● **WHAT TO PRODUCE**
In the entries below, find each line where the word "matury" appears and give only the total count of such lines.

*** Opening DATA FOR PROCESSING ***

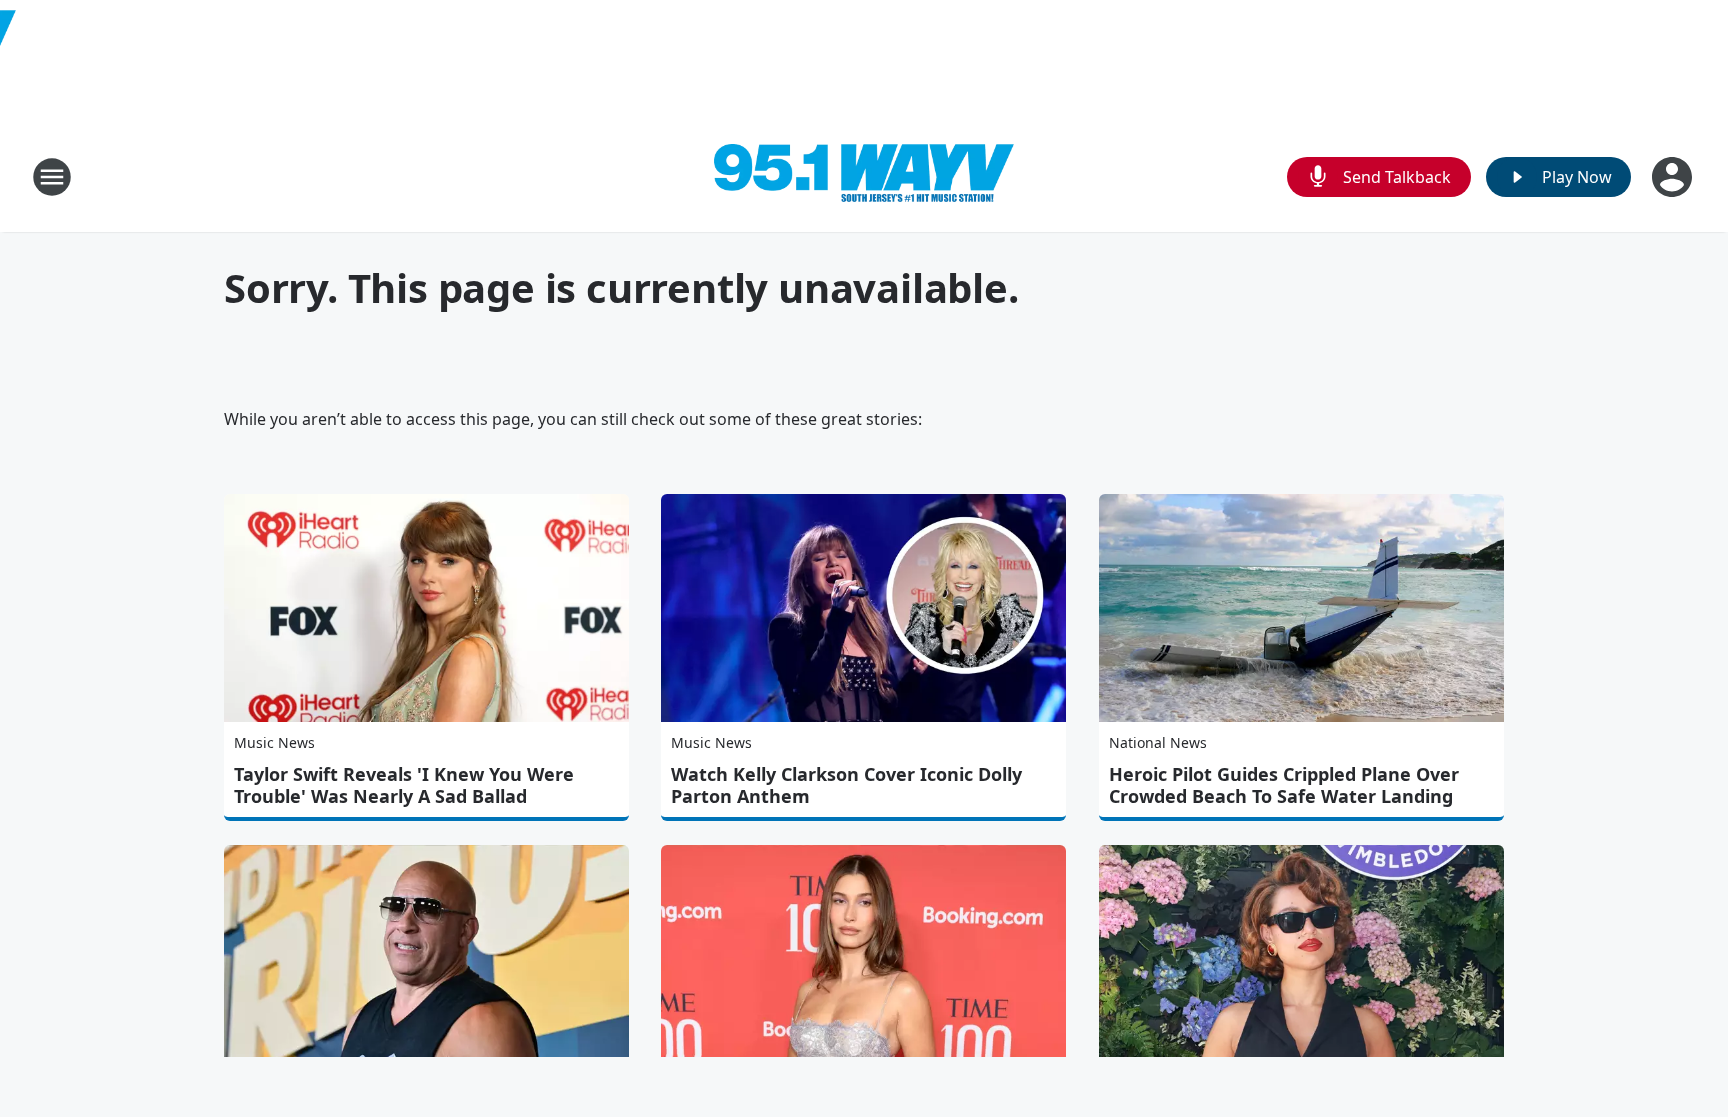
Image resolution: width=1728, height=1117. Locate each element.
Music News (274, 742)
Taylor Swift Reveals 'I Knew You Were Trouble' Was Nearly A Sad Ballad (404, 785)
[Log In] (1674, 177)
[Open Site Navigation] (52, 177)
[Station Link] (864, 177)
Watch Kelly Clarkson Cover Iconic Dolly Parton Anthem (846, 785)
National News (1158, 742)
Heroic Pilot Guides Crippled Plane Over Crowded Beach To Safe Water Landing (1284, 785)
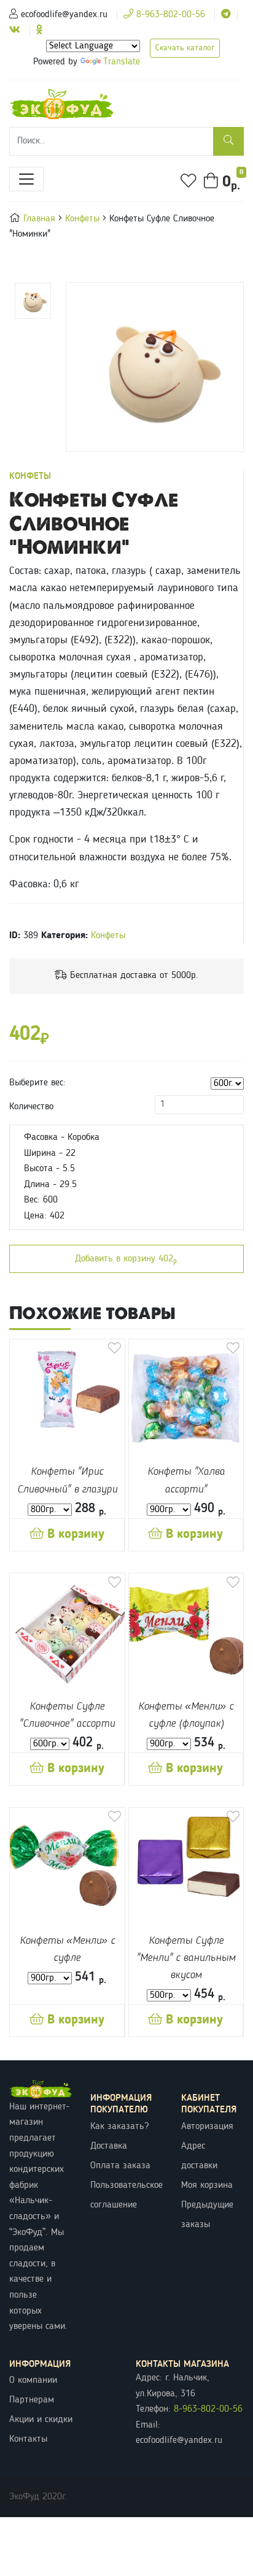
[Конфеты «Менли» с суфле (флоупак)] (186, 1630)
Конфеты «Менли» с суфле (67, 1949)
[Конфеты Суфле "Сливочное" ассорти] (67, 1630)
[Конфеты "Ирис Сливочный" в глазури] (67, 1396)
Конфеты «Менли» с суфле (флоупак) (185, 1715)
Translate (121, 62)
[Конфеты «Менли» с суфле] (67, 1865)
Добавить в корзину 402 (127, 1259)
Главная (40, 219)
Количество (31, 1107)
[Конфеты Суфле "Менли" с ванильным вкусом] (186, 1865)
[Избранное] (189, 181)
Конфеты (84, 219)
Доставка (108, 2146)
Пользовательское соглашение (126, 2195)
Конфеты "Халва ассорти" (186, 1480)
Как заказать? (119, 2126)
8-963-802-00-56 (169, 15)
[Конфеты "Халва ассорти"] (186, 1396)
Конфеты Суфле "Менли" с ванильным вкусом (186, 1958)
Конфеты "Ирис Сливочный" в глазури (67, 1480)
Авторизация (207, 2126)
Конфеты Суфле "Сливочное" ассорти (67, 1715)
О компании (33, 2380)
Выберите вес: (37, 1083)
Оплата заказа (120, 2166)
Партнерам (31, 2400)
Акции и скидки (40, 2420)
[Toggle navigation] (26, 179)
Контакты (28, 2439)
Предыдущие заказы (207, 2215)
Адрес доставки (199, 2156)
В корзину (74, 1534)
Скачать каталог (184, 48)
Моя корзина (207, 2185)
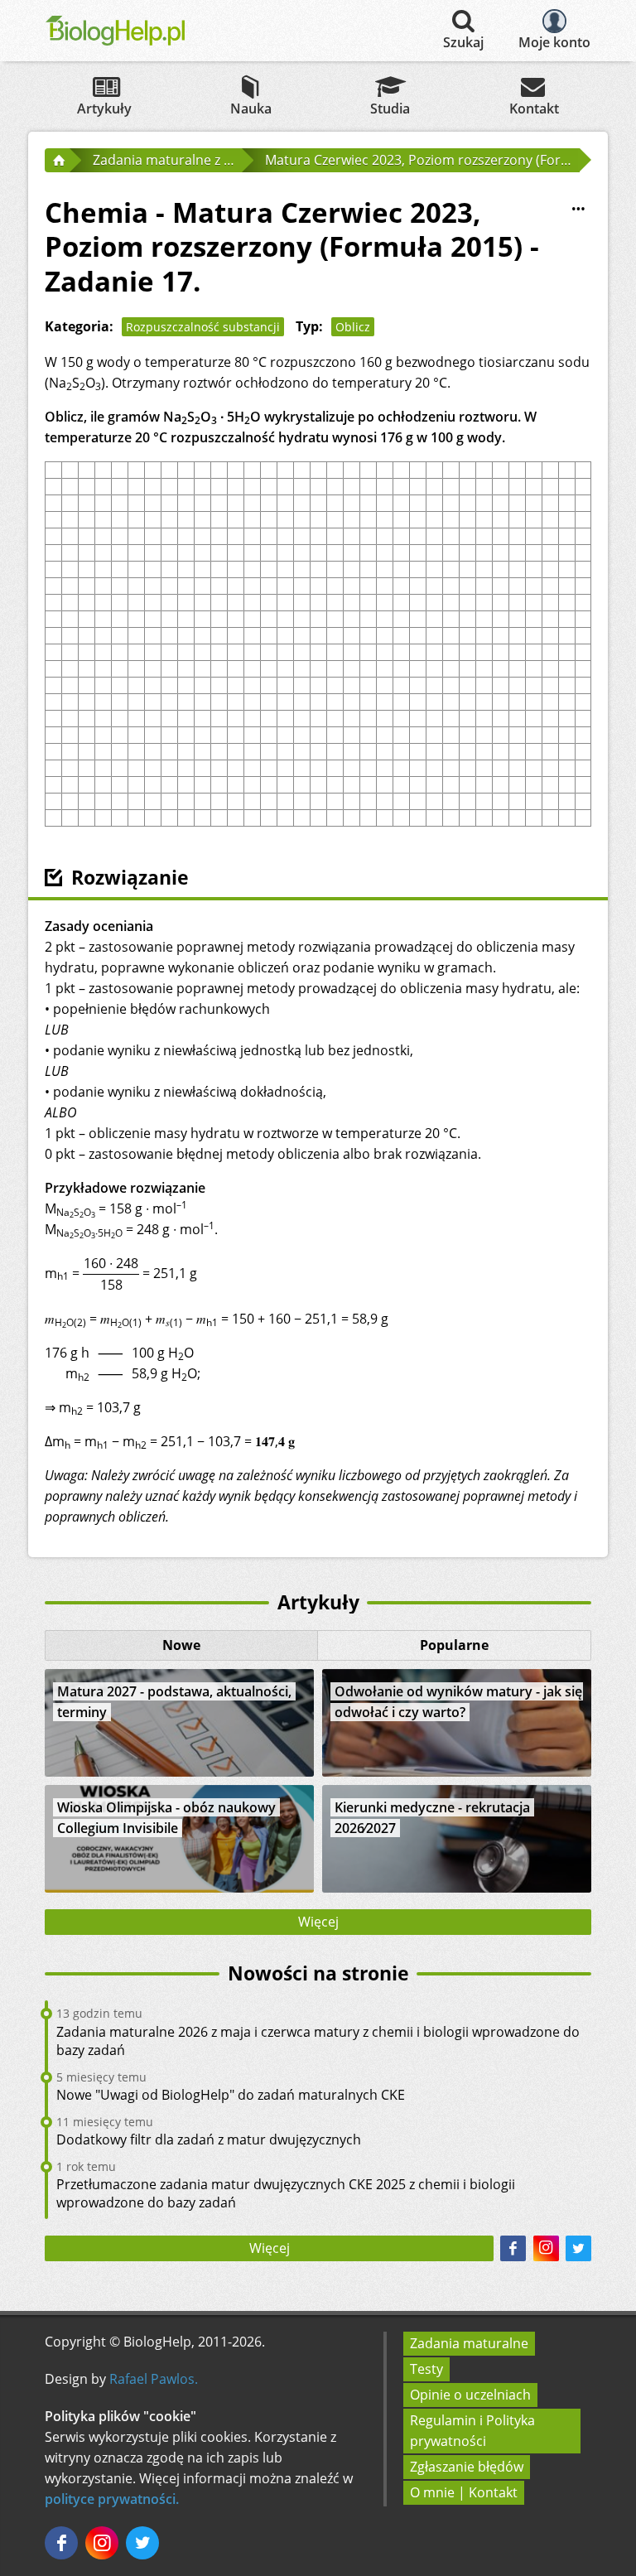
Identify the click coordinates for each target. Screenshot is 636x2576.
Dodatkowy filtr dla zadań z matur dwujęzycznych (208, 2139)
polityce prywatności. (112, 2499)
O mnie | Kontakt (464, 2492)
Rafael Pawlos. (153, 2379)
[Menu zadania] (578, 208)
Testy (426, 2369)
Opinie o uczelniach (470, 2394)
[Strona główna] (57, 159)
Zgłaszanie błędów (466, 2467)
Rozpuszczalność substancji (203, 327)
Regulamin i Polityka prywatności (472, 2430)
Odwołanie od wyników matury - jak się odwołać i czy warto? (458, 1701)
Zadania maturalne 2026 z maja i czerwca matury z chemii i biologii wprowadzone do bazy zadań (318, 2041)
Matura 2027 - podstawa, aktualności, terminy (174, 1701)
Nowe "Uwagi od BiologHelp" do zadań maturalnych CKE (230, 2095)
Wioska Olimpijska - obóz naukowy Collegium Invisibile (166, 1817)
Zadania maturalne (469, 2343)
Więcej (318, 1922)
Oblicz (352, 327)
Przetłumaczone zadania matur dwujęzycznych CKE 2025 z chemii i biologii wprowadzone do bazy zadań (285, 2193)
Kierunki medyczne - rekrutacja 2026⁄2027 (432, 1817)
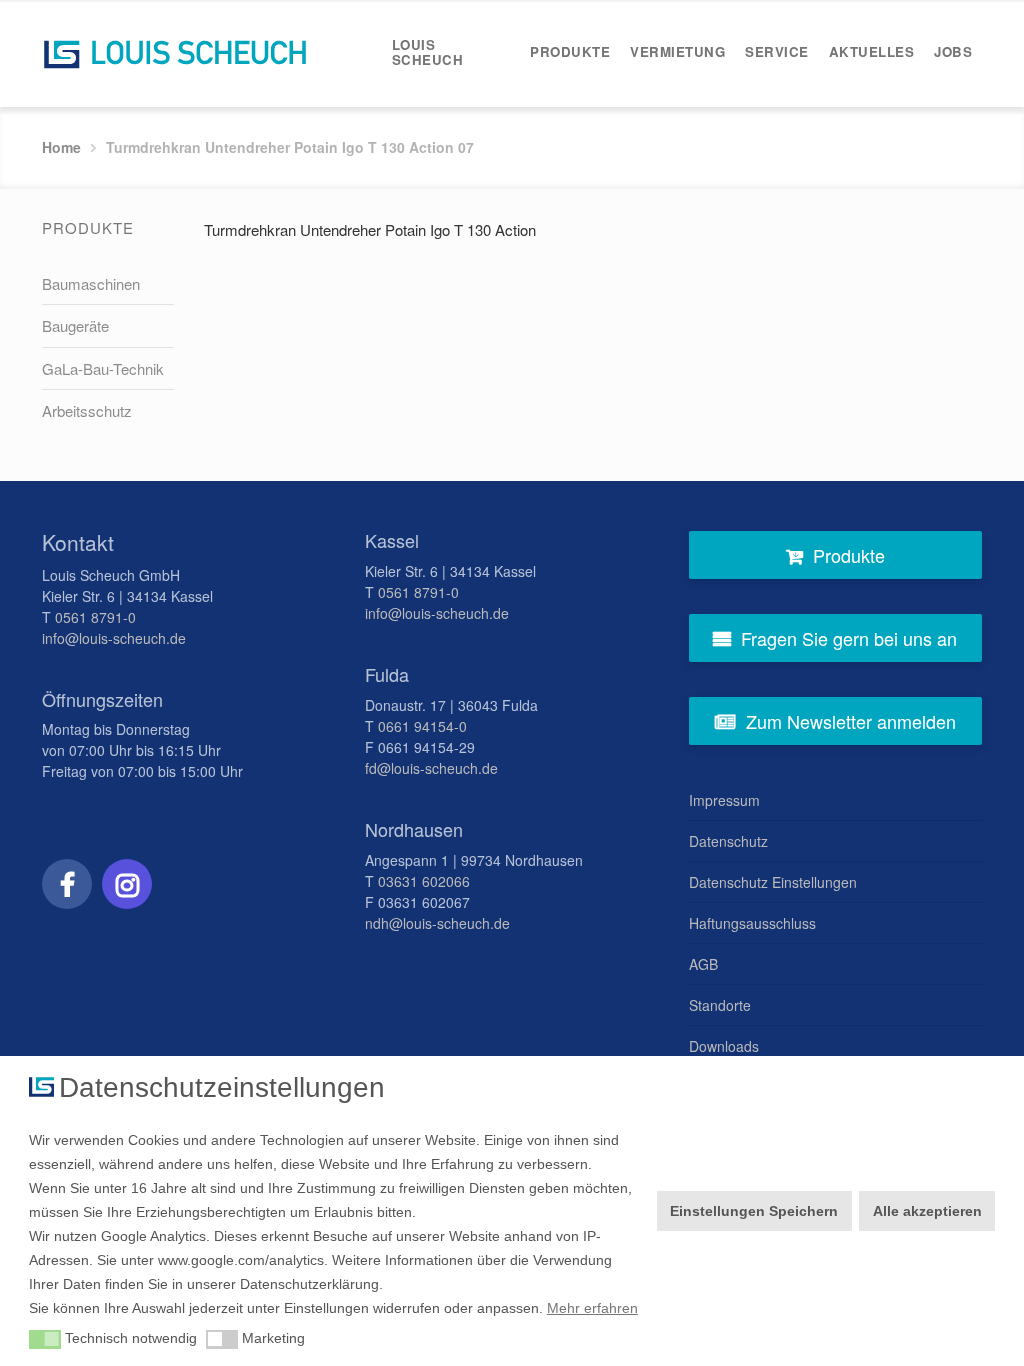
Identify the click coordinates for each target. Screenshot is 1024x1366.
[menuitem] (451, 52)
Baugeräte (75, 325)
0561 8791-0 (95, 617)
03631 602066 (424, 881)
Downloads (724, 1046)
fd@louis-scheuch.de (431, 768)
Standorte (720, 1005)
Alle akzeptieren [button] (927, 1211)
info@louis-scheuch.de (114, 638)
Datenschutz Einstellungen (773, 882)
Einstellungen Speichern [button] (754, 1211)
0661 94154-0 (422, 726)
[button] (45, 1340)
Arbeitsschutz (87, 410)
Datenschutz (728, 841)
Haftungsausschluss (752, 923)
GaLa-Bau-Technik (103, 368)
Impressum (724, 800)
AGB (703, 964)
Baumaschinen (91, 283)
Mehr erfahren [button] (592, 1308)
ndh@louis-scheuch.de (437, 923)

*** Closing DATA FOR PROCESSING ***

● **ANSWER TO THE EXERCISE**
2